··· Data for this task ···
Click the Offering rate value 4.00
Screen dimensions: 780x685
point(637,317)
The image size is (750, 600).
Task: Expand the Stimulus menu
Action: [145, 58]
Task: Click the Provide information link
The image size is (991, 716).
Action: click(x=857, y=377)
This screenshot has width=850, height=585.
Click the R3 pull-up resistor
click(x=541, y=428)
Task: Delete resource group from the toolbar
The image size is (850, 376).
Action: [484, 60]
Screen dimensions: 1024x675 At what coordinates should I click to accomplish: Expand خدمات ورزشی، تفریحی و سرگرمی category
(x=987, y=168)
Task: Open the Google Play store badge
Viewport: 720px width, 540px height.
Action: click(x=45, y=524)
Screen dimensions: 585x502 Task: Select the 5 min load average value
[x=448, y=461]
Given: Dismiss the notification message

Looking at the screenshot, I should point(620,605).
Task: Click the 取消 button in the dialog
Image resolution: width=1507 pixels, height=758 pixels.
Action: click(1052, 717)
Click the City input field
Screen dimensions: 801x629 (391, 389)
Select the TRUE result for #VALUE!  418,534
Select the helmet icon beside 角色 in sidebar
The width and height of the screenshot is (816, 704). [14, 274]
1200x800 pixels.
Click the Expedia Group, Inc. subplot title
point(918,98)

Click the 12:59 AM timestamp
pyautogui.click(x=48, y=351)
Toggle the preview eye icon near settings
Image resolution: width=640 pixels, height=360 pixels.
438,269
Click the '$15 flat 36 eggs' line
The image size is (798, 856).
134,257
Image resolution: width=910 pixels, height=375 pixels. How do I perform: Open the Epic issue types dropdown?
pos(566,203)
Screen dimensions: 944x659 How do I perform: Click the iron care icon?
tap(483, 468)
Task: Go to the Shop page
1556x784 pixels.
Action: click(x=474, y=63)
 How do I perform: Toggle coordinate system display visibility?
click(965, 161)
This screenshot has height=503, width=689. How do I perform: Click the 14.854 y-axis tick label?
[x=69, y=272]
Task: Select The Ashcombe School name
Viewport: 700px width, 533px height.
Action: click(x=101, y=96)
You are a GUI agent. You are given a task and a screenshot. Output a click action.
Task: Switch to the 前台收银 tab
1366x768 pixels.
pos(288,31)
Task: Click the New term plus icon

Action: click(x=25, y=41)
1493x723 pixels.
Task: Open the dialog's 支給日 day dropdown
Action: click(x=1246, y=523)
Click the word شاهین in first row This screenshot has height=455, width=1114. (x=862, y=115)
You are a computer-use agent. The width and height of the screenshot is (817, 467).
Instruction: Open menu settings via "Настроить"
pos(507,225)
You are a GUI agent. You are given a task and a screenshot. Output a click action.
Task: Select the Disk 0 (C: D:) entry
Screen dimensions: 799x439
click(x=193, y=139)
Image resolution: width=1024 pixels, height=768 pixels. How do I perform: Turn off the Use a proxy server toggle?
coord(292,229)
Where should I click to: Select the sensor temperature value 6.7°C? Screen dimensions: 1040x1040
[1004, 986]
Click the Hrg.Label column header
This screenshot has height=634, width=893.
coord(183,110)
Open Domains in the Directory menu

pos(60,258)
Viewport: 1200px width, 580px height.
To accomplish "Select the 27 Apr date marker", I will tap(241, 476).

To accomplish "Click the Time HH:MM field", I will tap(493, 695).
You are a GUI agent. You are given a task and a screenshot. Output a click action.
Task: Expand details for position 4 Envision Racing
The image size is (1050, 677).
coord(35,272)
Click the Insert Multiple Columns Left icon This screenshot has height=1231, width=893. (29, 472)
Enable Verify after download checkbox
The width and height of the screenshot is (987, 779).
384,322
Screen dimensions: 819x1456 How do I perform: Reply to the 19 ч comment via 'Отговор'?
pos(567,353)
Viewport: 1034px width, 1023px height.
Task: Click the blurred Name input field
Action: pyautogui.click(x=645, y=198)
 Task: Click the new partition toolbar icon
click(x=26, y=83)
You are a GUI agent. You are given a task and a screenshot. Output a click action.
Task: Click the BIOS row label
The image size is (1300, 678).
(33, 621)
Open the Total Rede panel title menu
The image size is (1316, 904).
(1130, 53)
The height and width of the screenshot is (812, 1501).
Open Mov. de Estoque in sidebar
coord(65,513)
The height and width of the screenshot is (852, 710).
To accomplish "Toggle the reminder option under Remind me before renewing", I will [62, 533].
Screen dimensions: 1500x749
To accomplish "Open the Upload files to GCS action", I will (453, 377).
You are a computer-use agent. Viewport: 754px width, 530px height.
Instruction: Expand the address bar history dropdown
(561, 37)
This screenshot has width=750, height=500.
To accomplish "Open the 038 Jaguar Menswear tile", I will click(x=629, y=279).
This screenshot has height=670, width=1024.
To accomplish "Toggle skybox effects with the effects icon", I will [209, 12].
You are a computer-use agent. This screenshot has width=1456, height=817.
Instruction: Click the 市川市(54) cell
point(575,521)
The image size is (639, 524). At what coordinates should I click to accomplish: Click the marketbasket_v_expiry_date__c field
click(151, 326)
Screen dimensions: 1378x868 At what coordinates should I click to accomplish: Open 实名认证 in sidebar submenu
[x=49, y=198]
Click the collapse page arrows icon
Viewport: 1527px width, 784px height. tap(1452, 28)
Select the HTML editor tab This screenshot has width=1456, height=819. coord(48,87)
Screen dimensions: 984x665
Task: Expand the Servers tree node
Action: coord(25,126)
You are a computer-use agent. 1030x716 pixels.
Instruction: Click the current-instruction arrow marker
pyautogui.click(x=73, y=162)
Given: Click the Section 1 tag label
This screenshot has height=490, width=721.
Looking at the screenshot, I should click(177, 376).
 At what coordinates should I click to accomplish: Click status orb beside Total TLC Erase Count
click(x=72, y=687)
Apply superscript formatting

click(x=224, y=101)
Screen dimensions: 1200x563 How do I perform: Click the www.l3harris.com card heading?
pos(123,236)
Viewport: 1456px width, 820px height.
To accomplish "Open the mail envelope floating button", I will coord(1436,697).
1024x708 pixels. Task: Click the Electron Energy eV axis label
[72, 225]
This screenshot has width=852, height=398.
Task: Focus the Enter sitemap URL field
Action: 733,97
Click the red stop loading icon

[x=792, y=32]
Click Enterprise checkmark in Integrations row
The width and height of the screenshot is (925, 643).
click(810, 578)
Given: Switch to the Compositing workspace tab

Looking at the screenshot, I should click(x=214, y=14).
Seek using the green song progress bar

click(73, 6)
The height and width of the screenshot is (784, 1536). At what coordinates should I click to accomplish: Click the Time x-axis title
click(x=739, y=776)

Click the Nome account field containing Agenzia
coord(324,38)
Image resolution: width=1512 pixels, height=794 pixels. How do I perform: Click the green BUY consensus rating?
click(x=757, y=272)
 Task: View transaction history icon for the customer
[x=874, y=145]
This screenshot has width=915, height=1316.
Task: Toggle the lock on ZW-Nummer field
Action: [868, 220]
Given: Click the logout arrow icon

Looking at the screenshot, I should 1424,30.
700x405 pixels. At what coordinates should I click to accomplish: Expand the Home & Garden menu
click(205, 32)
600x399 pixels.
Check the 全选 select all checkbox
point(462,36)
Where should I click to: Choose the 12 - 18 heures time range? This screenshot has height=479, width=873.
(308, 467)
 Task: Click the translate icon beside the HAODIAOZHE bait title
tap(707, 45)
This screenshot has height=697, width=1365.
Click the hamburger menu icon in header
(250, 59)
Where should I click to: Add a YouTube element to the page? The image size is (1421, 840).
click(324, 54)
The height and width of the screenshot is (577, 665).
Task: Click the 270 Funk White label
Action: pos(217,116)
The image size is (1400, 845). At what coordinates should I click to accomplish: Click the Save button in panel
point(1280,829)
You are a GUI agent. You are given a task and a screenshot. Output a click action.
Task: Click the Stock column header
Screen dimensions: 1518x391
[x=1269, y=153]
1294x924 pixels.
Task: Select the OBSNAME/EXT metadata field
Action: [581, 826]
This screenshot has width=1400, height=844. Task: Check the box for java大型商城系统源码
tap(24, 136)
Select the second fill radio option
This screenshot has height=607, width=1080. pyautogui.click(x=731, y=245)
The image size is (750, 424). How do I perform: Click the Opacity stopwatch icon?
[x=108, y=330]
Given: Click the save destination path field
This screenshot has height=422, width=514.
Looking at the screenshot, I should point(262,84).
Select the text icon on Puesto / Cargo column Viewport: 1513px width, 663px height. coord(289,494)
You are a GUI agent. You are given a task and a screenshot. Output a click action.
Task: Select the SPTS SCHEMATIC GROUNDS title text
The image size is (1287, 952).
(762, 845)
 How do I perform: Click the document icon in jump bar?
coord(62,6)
···
Among the lines of the data above, count those containing the word "computer" and report the total alone.

4